As a Devops, I can't justify building any automated way to down or restart all of my systems at once. We've only had to do that to resolve router reconvergence storms when changing out (relatively) major infrastructure pieces, such as our Juniper router.
You don't intentionally build an automated way to take down all your servers at once.
You build a way to automatically perform some mundane standard procedure, like propagating a new firewall rule to all your systems at once. Then you accidentally propagate a rule that blocks all inbound ports. Huh, when I tested locally I didn't notice that.
Or you build a way to automatically delete timestamped log files more than a month old. And when it runs in production, it also deletes critical libraries which have the build timestamp in their filename. Ah, the test server was running a nightly build instead of a release so the files were named differently.
Or you build a way to automatically deploy the post-heartbleed replacement certificates to all your TLS servers, and only after you do that you find you didn't deploy the replacement corporate CA certificate to all the clients.

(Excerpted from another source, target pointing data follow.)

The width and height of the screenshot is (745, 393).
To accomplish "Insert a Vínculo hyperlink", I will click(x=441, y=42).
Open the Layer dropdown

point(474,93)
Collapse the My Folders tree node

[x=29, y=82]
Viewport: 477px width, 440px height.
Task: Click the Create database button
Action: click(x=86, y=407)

Hmm, the test environment has a different CA arrangement, so testers don't get the private keys of prod certificates.
Or you build a way to retain timestamped snapshots of all your files, every five minutes, so you can roll back anything - then find that huge log file that constantly changes gets snapshotted every time, and everything is hanging because of lack of disk space. Oh, production does get a lot more traffic to log, now I think about it.
Or you do any of a hundred other things that seem like simple, low risk operations until you realise they aren't.
Our less-than-savvy Financial Director took it upon himself to restore from tape the bought ledger files to a live system after a slight mishap. Unfortunately, the bought ledger files all started with a 'b' and he managed to restore them to the root of the -nix system instead of the right place, so he mv'd b* to the right location.
All was well until a scheduled maintenance restart a few weeks later and we (eventually) discovered that /boot and /bin were AWOL.
Edit: He had access to the root account to maintain the accounts app (not my call)
Unfortunately, the same tools that allow someone to automate management of systems can easily become catastrophic.
As one of the other commenters noted, a ~20 character salt command will do this. I doubt Joyent built a Big Red Button to take down a datacenter, I expect this will be the case of somebody missing an asterisk or omitting a crucial flag while trying to do their normal work.
And I'm being downvoted for that? Seriously? In 13 years of networking I have never once had to reload machine to help with OSPF or BGP convergence. Good networking architecture and planning should mitigate anything other than a couple of minute outage. No routing change should ever require a reload of a server or end node.
Those who are still posting on HN are orders of magnitude more sensitive than those who post on Imgur. The communities are similar-size, yet Imguraffes are much, much more accepting of my comments. What merits a handful of upvotes there brings a downvote or two on this site.
I believe it. Networking is seen as a commodity now. It's transparent until it fails. There's a whole lot of technical debt lurking out there. I personally have seen the dark shadow of spanning tree suck the light out of DevOp engineers eyes.